BRIEFING PAPER ON THE ROLE OF COMPANIES IN SUPPORTING INCOME RESILIENCE FOR SMALLHOLDERS
Traditionally, off-takers who provide investment to farmers in exchange for a share of their harvest, have focused on improving the productivity of smallholders in relation to their primary cash crop. This investment in a supply chain is seen as helping agribusinesses to source the raw materials they need to boost their own sales or processing capacity. However, this has not always guaranteed them the quantity they need. As a result, operations at many processors in Africa run at only 20 to 30 per cent capacity, leading to inefficiencies in production and the inability of manufacturers to be competitive.

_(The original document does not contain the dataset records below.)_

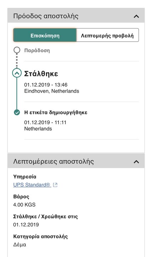Click the 4.00 KGS weight value
This screenshot has height=257, width=152.
pyautogui.click(x=24, y=205)
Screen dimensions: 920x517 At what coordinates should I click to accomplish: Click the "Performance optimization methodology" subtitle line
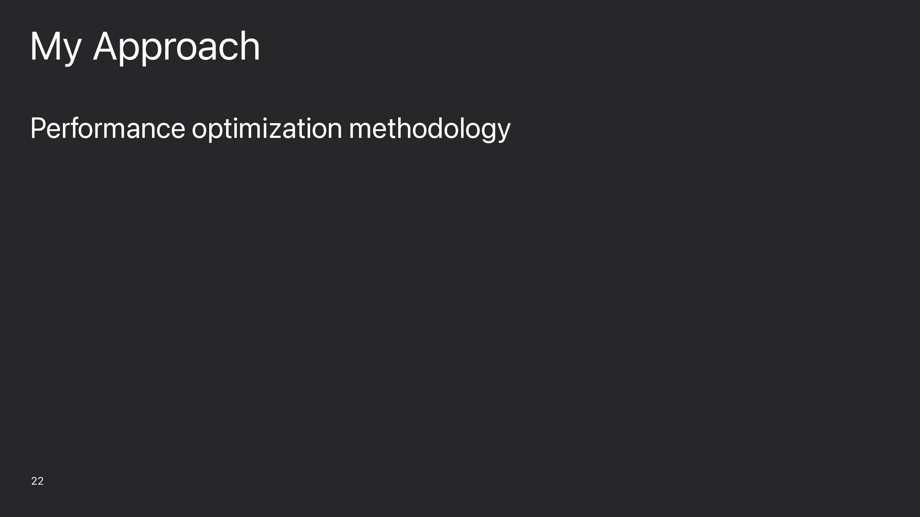[270, 129]

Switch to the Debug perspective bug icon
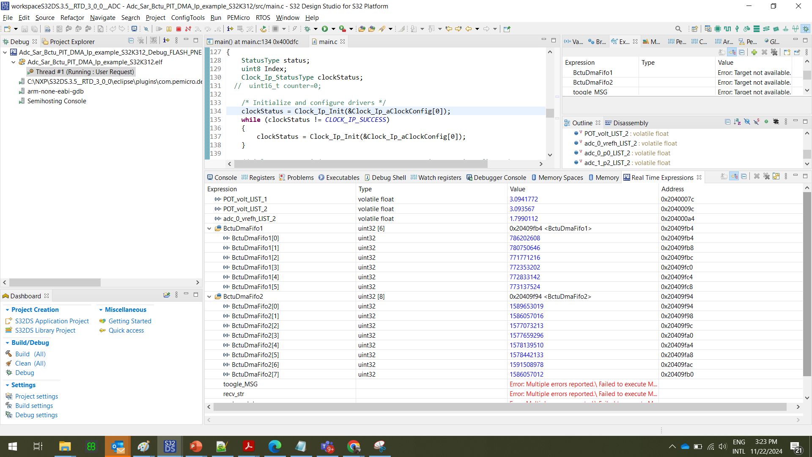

Now, new information is changing the view that off-takers should focus solely on the primary cash crop. Smallholders who depend on a single crop are reluctant to take chances because it is hard to mitigate risks such as the weather or fluctuations in price. Their willingness to invest in their farms is compromised when they do not have a stable income. Low levels of investment ends up affecting production quality and quantity, which ultimately has negative implications for the profitability of off takers too.
As a result, progressive companies are increasingly recognising that building income resilience or financial stability for suppliers is a prerequisite to developing a more robust and regular supply chain for their own operations. As this is a relatively new idea, the question this paper asks is how companies can support income resilience for smallholders?